Generally, potatoes need between 1-2 inches of water per week;
this could be provided by rain events and/or you to make up the difference.  Each potato tower will require about five gallons of water a week.  Again, the need will vary with rain and /or extreme heat.

Most varieties are ready to harvest after 90 days. When the leaves start to die, stop watering (Usually about two weeks before harvest). Soil should be dry at harvest.

Many potatoes in the grocery store have been treated with various chemicals to prevent their eyes from developing--not a desirable event for potatoes you want to eat.  Get seed potatoes now from your local garden store.  You can purchase sweet potato slips usually the last two weeks  in April.



Since the towers are only 2 feet in diameter, you can grow them on your patio.  To construct for a patio, fist fold a heavy contractor bag into about 1/4 its size and place the cage on top of that before beginning to layer the straw and soil.   Watering is simple:  just fill a five gallon homer bucket with water and water from the top down with the entire bucket once a week.  If you don't have a homer bucket, just save an old gallon milk jug five times and water from the top down.  pour water on four spots on each side and one gallon in the middle to ensure you have thoroughly watered all the plants once a week.



White potatoes come in shades of brown, yellow, and red, with white or yellow flesh, while sweet potatoes are typically orange in color, however, are also found in yellow, purple, and red varieties. Although, in some countries, sweet potatoes are referred to as yams, they are also a different species of plant.  Yes, a yam is a sweet potato--just a different species.  They are a deeper orange.

Sweet potatoes, and white potatoes are botanically unrelated; sweet potatoes are from the Convolvulaceae plant family, while white potatoes come from the Solanaceae plant family.  White potatoes are from the nightshade family and sweet potatoes are not.  Therefore, you can eat the leaves of the sweet potato--stir-fried or fresh in salads.  However, you cannot eat the leaves of the white potato as they are poisonous. 

Sweet potatoes are planted from slips (slender vines that have sprouted from the potato).  White potatoes are planted from the eyes of a potato.  

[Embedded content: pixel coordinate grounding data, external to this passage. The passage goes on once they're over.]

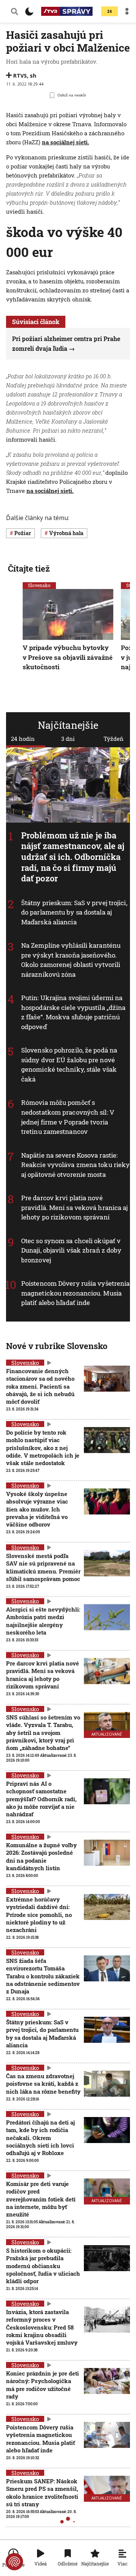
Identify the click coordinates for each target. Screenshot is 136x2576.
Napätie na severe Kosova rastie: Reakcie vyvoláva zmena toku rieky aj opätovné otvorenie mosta (75, 1164)
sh (33, 75)
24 (109, 11)
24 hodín (23, 738)
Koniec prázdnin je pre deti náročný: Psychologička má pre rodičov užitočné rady (42, 2384)
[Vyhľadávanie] (14, 11)
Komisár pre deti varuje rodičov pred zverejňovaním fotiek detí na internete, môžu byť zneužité (41, 2199)
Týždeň (114, 738)
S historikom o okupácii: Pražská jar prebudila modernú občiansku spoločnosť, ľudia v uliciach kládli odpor (43, 2266)
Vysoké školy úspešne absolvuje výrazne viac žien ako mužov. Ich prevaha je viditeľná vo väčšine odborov (37, 1509)
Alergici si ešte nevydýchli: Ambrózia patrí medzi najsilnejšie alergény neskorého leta (43, 1621)
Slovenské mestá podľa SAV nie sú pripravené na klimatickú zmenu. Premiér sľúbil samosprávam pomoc (43, 1567)
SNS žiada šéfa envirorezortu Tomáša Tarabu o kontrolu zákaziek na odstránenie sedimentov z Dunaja (43, 1976)
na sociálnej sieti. (65, 142)
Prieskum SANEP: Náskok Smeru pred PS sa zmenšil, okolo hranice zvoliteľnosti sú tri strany (42, 2492)
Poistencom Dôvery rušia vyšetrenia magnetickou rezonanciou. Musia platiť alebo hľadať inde (75, 1293)
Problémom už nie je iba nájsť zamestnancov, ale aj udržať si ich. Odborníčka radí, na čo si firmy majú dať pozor (73, 857)
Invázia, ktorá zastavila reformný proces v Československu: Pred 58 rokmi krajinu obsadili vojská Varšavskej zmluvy (41, 2327)
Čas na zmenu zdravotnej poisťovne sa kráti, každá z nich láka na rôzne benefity (43, 2083)
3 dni (68, 738)
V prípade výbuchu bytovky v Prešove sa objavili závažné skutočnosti (68, 657)
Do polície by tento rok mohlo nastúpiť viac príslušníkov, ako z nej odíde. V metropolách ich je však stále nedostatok (42, 1448)
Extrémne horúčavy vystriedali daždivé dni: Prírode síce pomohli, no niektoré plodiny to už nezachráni (39, 1914)
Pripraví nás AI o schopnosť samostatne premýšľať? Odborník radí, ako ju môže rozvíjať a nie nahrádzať (41, 1799)
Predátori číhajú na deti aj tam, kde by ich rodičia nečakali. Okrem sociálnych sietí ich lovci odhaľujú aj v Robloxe (40, 2138)
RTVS (20, 75)
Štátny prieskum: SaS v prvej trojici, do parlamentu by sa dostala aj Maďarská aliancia (74, 912)
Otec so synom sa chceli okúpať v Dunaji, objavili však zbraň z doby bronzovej (71, 1250)
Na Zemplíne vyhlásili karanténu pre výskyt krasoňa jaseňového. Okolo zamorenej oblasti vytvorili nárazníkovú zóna (71, 960)
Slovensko (39, 585)
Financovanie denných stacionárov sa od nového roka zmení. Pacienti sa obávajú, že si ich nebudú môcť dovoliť (40, 1386)
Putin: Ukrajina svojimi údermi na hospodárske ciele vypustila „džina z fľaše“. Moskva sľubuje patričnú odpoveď (73, 1012)
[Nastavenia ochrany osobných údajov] (14, 2561)
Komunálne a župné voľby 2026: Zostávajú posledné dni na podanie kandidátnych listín (41, 1856)
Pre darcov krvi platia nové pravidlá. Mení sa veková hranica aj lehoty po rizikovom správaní (74, 1207)
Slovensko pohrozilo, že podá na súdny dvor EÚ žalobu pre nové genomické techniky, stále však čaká (69, 1064)
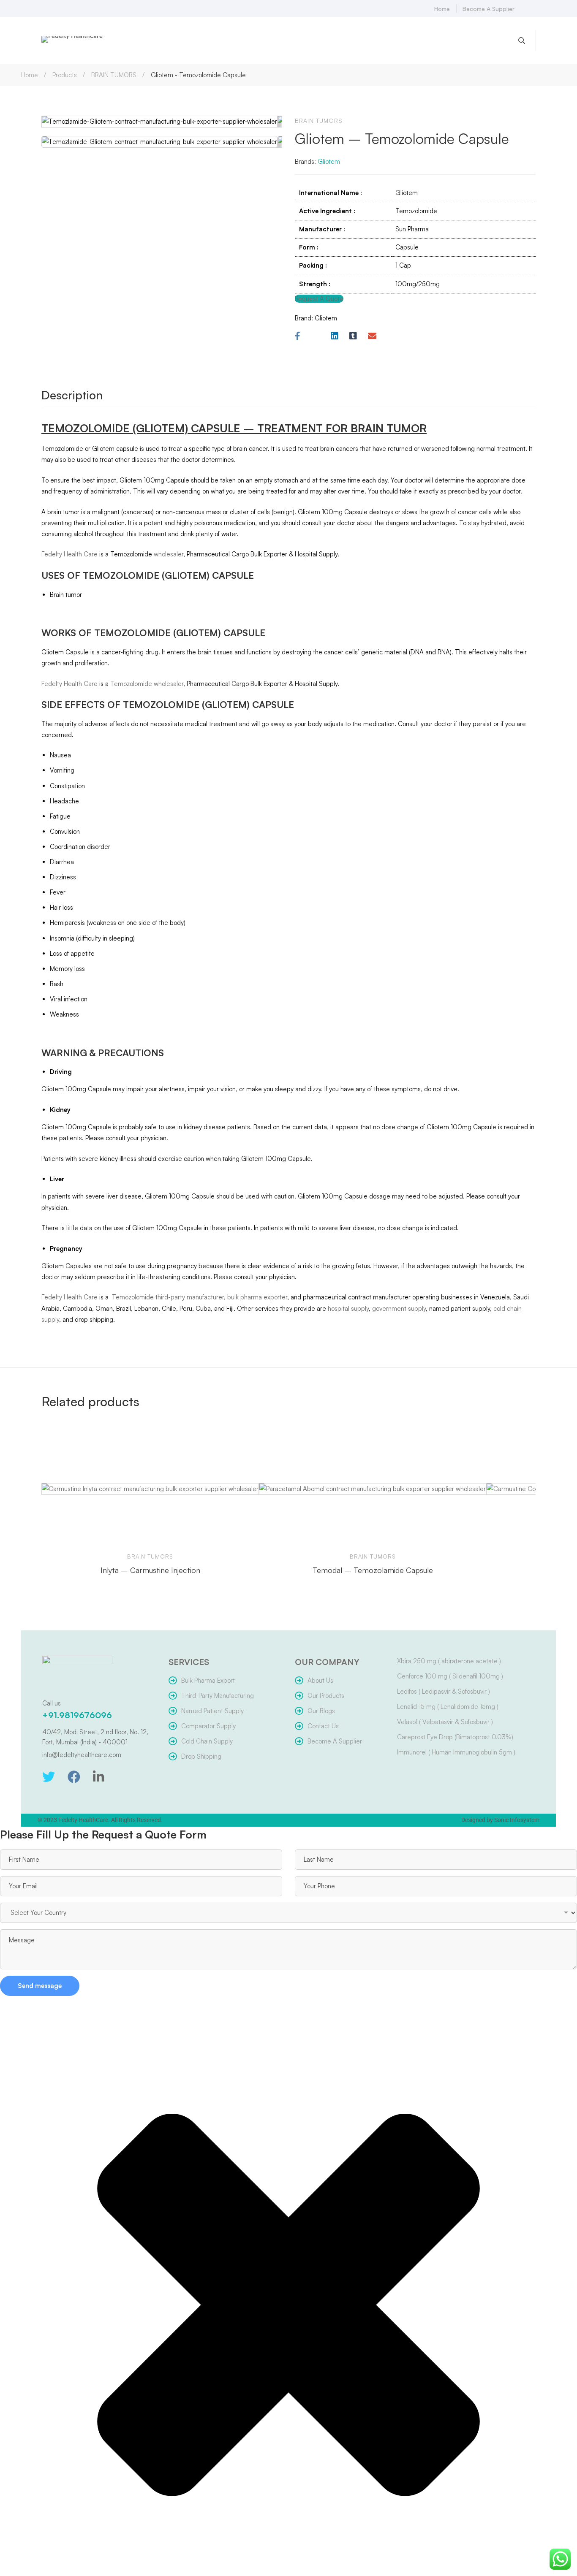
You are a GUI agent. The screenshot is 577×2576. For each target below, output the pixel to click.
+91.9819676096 (77, 1715)
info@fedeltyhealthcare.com (81, 1755)
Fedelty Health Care (69, 554)
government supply (399, 1308)
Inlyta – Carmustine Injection (150, 1570)
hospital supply (348, 1308)
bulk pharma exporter (257, 1297)
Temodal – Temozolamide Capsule (373, 1570)
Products (64, 75)
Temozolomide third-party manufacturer (167, 1297)
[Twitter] (48, 1776)
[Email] (372, 336)
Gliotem (329, 161)
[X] (315, 336)
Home (29, 75)
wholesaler (168, 554)
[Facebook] (297, 336)
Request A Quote (319, 299)
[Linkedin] (334, 336)
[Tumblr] (353, 336)
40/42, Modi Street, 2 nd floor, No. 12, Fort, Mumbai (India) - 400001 (95, 1737)
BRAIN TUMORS (113, 75)
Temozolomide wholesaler (146, 684)
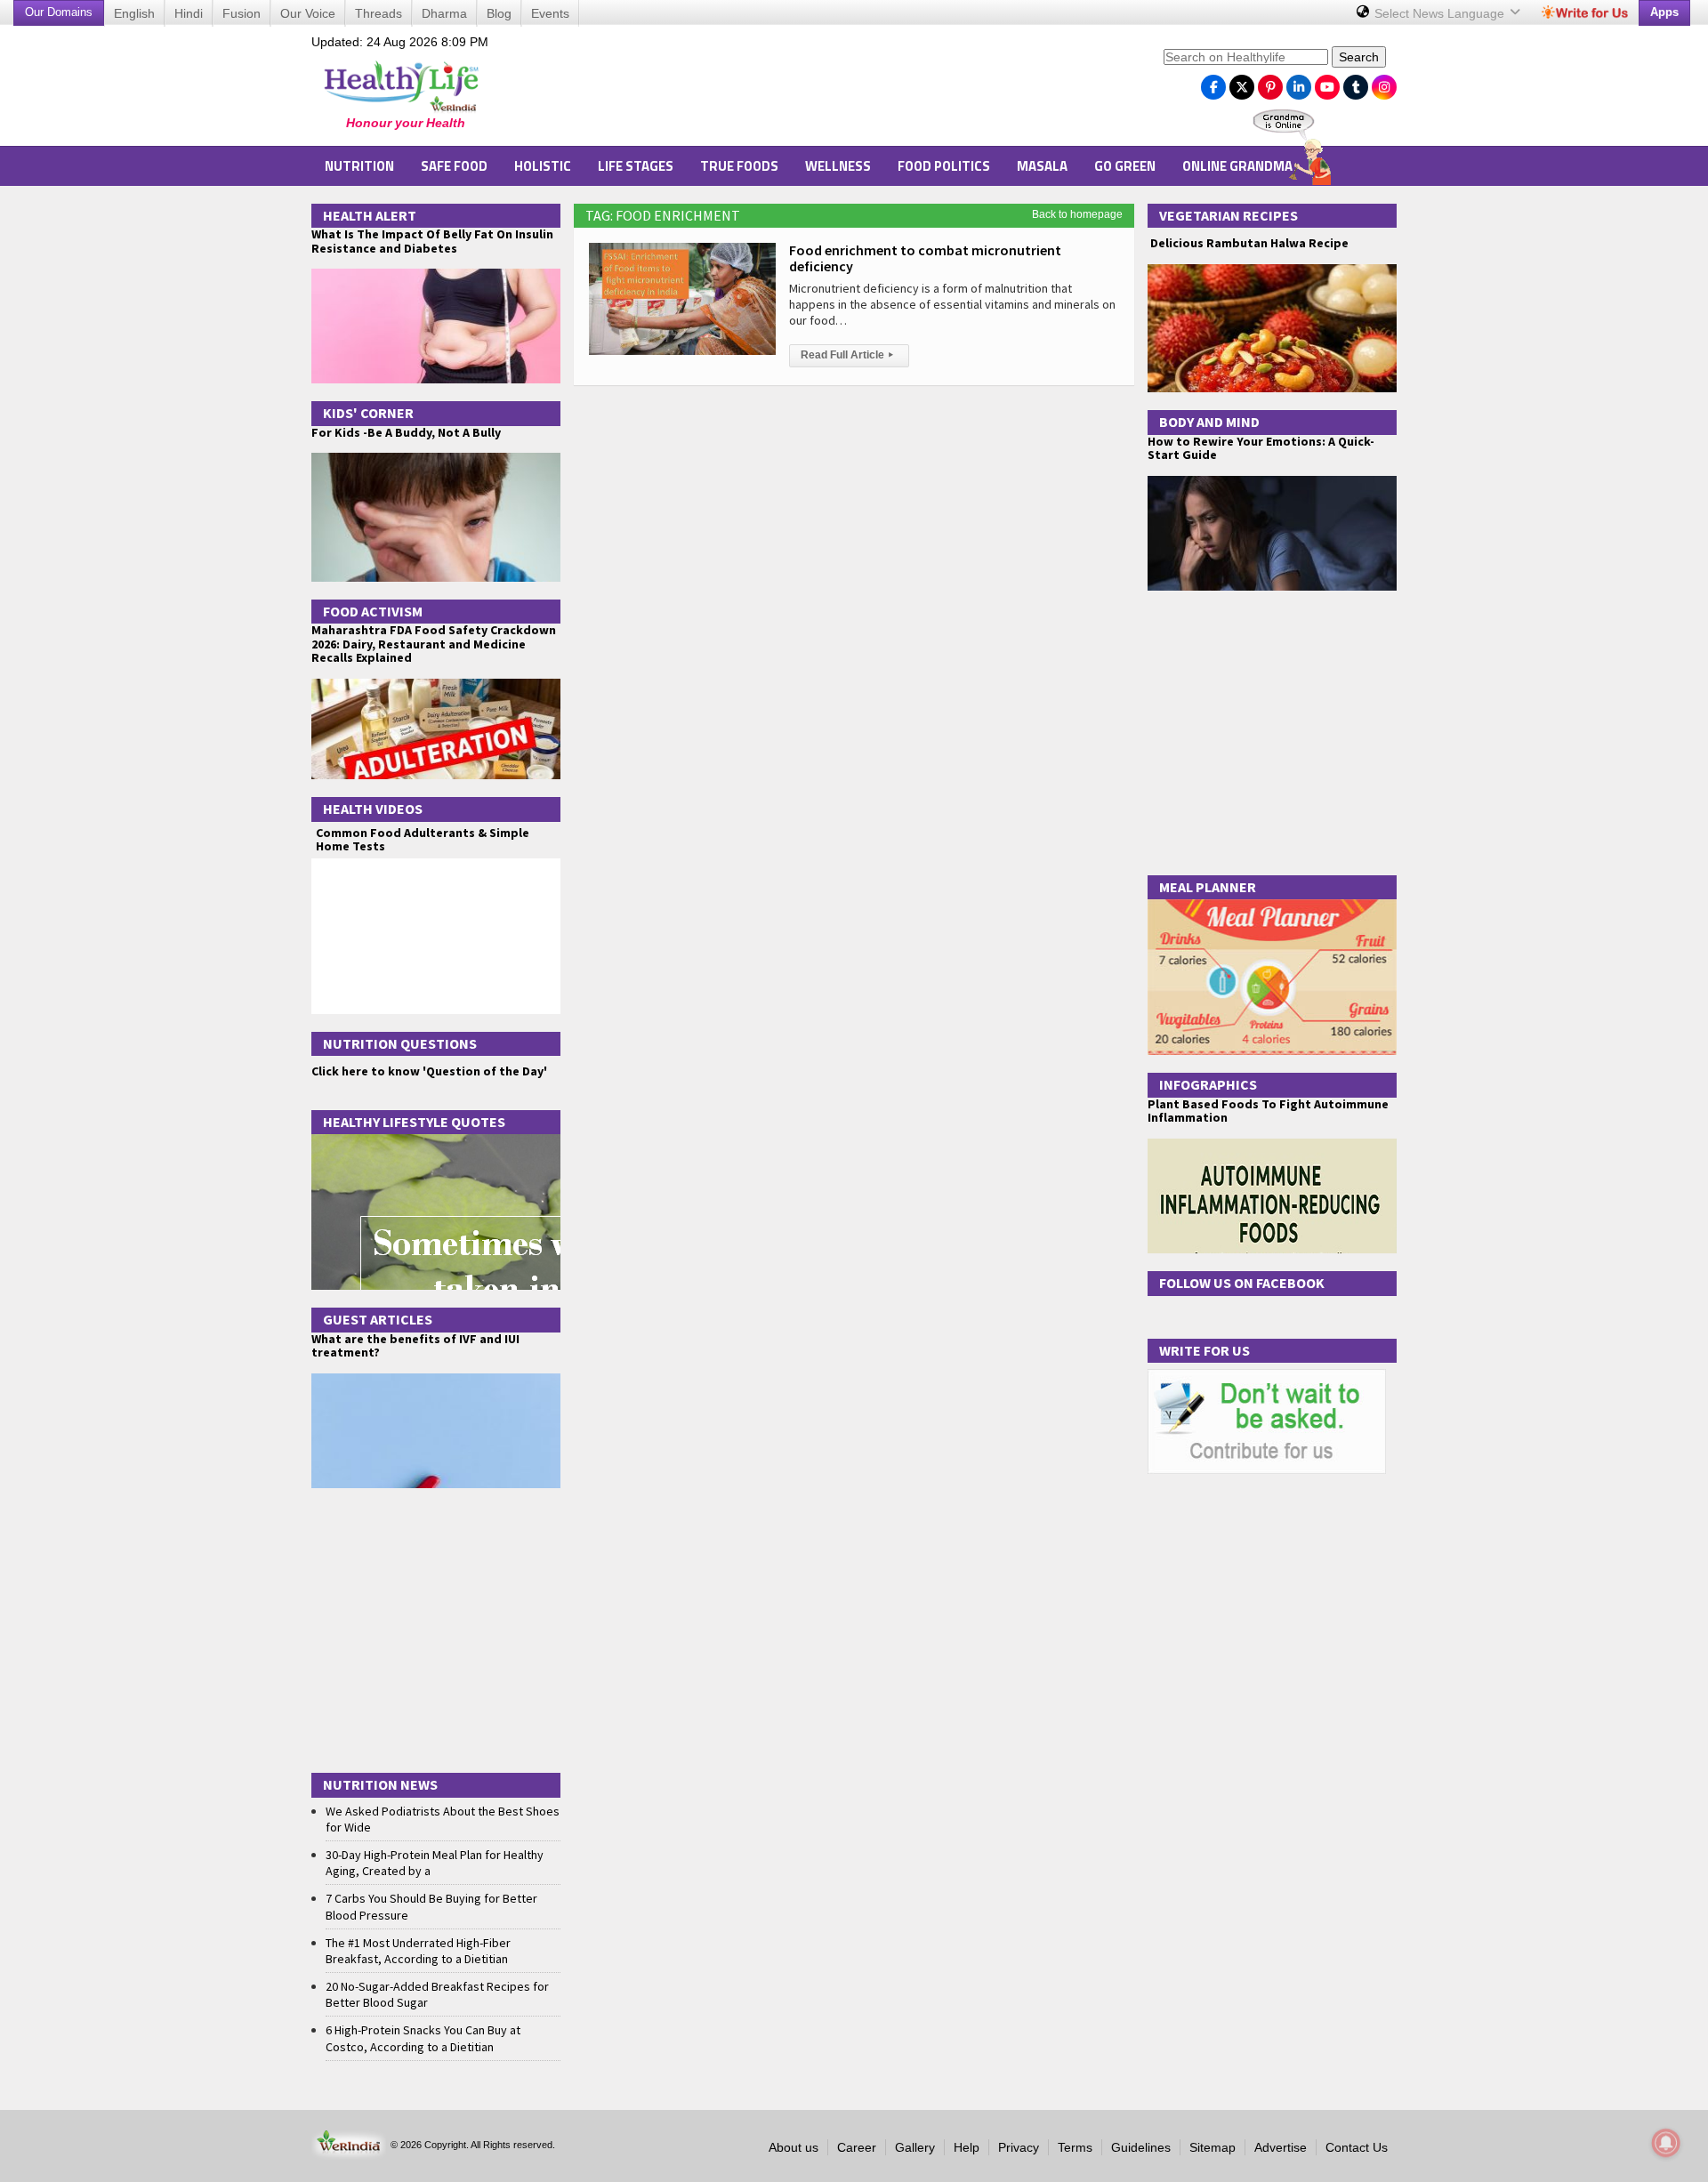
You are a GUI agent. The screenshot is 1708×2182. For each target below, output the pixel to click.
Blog (499, 13)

In North Texas, sweet potatoes are planted in late April after all danger of frost is past.  White potatoes are planted the last week of February and up to middle of March.  Their harvest time coincides with that of the planting time for sweet potatoes. It can be argued that the sweet potato provides more food than the white potato because you can eat the leaves of the sweet potato throughout its long growing season from May until the end of October.